Die Unterscheidbarkeit von 4 cent in der Tonhöhe (1 cent = 1/100 eines Halbtonschritts, z.B. von c nach cis, in logarithmischer Skalierung) einer Unterscheidbarkeit von nur 4 Geschmacksrichtungen gegenüberzustellen, ist Unsinn. Denn die Geschmacksrichtungen sind keine Skalierung, sondern Parameter. Innerhalb jeder Geschmacksrichtung gibt es eigene Abstufungen, nur daß wir dafür keine Skala in physikalischem Sinne so angeben können wie für Tonhöhen. Dennoch gibt es aber eine riesige Vielfalt eindeutig und reproduzierbar unterscheidbarer Geschmacke (aber wiederum nur in Verbindung mit den zugehörigen Gerüchen). Beispiel: Eine reife Erdbeere ist süß, eine Ananas auch, und doch kann man beide blind unterscheiden (außer in Österreich, weil dort die großen Erdbeeren „Ananas“ genannt werden!). Zucker ist süß, aber anders als Honig, Aspertan oder Sacharin. Und viele weitere Beispiele ließen sich nennen.
Man muß schließlich gerade beim Vergleich von Gesichts- und Hörsinn einen ganz wesentlichen Unterschied beachten: Das Ohr hat Sensoren für einzelne Frequenzen (Tonhöhen). Deshalb kann jemand z.B. einen Gehörschaden nur in einem engen Frequenzbereich haben und ansonsten alles normal hören. Das Auge hat dagegen keine vergleichbare spektrale Auflösung nach Frequenzen bzw.
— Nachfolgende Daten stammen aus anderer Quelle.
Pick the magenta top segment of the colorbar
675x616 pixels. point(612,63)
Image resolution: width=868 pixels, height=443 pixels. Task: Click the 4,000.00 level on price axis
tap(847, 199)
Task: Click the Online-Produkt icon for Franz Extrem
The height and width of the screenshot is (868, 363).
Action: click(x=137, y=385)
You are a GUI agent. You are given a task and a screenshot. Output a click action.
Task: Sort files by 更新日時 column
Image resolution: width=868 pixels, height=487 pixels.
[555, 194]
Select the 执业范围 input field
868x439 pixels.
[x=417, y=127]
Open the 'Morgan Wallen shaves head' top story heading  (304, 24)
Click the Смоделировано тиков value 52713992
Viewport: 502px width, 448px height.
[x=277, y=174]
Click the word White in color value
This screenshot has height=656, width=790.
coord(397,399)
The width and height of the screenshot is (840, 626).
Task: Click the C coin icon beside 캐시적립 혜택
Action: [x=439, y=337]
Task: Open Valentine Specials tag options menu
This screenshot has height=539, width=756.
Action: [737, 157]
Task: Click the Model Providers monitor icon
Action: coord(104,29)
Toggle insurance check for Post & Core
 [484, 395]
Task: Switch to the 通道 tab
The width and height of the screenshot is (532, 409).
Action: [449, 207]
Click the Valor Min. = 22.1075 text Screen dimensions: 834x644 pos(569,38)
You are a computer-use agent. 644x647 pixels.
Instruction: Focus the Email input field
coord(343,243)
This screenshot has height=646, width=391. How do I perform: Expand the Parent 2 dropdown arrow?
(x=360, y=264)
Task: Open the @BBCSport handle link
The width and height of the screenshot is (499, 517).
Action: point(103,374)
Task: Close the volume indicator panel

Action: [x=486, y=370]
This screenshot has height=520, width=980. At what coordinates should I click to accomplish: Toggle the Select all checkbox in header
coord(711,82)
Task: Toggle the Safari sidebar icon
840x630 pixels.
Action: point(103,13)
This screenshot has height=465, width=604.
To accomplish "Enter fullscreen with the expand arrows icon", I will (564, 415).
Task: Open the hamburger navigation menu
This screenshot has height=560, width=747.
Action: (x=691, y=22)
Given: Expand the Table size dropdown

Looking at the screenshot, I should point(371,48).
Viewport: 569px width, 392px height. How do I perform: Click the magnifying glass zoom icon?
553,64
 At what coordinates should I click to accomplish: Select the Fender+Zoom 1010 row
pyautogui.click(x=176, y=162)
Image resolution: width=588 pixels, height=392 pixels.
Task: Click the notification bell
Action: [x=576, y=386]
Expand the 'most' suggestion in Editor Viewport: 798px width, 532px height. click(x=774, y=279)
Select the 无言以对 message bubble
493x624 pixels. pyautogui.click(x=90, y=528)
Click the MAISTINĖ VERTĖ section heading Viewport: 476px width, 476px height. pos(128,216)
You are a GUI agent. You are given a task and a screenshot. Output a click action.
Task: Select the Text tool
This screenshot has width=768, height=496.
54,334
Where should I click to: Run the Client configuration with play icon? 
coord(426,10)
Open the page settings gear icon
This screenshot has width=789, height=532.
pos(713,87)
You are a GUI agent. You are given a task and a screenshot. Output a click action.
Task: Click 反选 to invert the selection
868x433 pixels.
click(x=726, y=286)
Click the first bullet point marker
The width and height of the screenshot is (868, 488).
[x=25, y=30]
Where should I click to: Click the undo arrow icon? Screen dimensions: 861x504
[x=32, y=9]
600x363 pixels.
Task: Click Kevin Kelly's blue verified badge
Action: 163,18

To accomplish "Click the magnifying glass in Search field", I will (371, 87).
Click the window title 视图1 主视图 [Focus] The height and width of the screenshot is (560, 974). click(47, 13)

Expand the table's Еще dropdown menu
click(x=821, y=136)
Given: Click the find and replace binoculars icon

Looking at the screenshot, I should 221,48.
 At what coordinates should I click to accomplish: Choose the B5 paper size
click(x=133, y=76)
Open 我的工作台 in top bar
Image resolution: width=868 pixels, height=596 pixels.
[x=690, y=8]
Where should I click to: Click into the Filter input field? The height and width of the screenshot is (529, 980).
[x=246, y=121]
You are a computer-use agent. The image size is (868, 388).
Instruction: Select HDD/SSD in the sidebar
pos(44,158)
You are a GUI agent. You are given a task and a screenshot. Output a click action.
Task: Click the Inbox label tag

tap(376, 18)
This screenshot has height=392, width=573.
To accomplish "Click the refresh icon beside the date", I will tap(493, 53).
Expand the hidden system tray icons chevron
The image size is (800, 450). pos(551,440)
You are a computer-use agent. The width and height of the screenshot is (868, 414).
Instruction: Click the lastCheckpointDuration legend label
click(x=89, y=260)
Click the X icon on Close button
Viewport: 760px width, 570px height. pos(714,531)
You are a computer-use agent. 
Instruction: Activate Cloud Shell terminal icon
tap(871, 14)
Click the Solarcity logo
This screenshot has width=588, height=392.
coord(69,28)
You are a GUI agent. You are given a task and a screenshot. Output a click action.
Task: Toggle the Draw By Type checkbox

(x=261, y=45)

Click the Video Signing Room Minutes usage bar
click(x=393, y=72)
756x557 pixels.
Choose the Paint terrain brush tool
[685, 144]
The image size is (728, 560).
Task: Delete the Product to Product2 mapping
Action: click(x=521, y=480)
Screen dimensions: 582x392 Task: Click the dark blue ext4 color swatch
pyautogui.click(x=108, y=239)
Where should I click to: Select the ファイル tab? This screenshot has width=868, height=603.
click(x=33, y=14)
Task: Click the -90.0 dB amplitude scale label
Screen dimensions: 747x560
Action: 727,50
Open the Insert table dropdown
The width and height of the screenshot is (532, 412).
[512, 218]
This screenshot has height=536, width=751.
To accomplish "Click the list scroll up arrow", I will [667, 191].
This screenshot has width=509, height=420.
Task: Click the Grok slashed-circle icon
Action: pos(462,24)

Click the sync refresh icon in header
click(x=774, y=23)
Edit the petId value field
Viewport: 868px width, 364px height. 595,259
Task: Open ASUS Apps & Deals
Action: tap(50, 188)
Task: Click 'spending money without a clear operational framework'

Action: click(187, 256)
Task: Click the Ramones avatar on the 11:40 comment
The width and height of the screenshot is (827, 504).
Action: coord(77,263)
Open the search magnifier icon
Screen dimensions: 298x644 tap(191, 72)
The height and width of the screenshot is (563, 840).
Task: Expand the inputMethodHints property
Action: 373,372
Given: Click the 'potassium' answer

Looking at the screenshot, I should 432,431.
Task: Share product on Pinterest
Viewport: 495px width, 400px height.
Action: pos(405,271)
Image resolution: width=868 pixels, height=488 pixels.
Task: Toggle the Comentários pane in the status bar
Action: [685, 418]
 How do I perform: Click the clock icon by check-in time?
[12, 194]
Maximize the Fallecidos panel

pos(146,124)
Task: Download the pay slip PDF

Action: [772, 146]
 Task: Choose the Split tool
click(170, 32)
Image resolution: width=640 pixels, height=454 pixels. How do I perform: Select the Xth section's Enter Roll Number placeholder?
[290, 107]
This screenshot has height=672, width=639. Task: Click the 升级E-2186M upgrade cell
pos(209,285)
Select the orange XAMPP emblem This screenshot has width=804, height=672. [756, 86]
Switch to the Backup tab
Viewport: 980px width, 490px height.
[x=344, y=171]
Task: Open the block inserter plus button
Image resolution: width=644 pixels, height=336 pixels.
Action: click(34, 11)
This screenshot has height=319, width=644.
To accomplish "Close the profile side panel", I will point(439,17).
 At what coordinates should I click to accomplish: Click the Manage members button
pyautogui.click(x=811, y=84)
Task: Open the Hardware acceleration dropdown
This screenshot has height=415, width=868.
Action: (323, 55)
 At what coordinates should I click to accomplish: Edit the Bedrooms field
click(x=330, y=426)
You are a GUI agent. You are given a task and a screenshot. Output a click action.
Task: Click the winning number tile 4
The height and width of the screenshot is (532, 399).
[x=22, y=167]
Wellenlängen (die umgekehrt proportional zu den Frequenzen sind), sondern hat für das Farbensehen nur drei verschiedene Sensoren, nämlich die L-Zapfen, die M-Zapfen und die K-Zapfen. Aber das heißt noch lange nicht, daß das Auge nur drei Farben unterscheiden könnte! Denn durch Analyse der Intensitätsverhältnisse kommt es zu einer riesigen Zahl unterscheidbarer Farbtöne (MacAdam-Ellipsen!), wobei allerdings die Unterscheidbarkeit von mehreren Parametern abhängt, z.B. davon, wie hell die Farben sind, ob die zu unterscheidenden Farbflächen gleichzeitig oder nacheinander (ggf. mit welchem Zeitunterschied), ob sie direkt nebeneinander mit einer scharfen gemeinsamen Grenze oder in räumlich getrennten Flächen betrachtet werden, welche Umgebungsfarben vorhanden sind (neutrales Grau stört am wenigsten, grelle und viele Umgebungsfarben stören am meisten). Wenn man dem Auge gleichzeitig 500 verschiedene Wellenlängen als Mischfarbe präsentiert, nimmt es dennoch eine eindeutige Farbe wahr. Wenn man dem Ohr dagegen 500 verschiedene Frequenzen gleichzeitig präsentiert, nimmt es nur ein als Rauschen zu bezeichnendes, ziemlich undefinierbares Geräusch wahr. Wenn man dem entgegenhält, daß aber doch die Stimmen sehr vieler verschiedener Menschen unterschieden und wiedererkannt werden können, obwohl die spektrale Zusammensetzung ein schier unentwirrbares Gemisch verschiedenster Frequenzen darstellt, so liegt ein Irrtum vor, weil wir beim Erkennen einer Stimme nicht nur das Frequenzgemisch, sondern auch dessen zeitliche Änderung, also einen dynamischen Verlauf mit eben den letztlich wichtigen charakteristischen Modulationsformen auswerten. Also spielt hier etwas mit, wozu es bei Farben keine Analogie gibt, so daß der Vergleich schon wieder hinken muß.
Ich merke, daß ich schon wieder zuviel geschieben habe. Schluß, ich muß mich ums Abendessen kümmern und danach eine Nachtschicht einlegen, um die heute versäumte Arbeit nachzuholen. Ich wollte ja nur sagen, daß alles nicht so einfach ist, wie es auf den ersten oberflächlichen Blick erscheint - und daß man eigentlich doch ein ganzes Buch darüber schreiben müßte, um die hier aufgeworfenen Fragen halbwegs korrekt zu beantworten.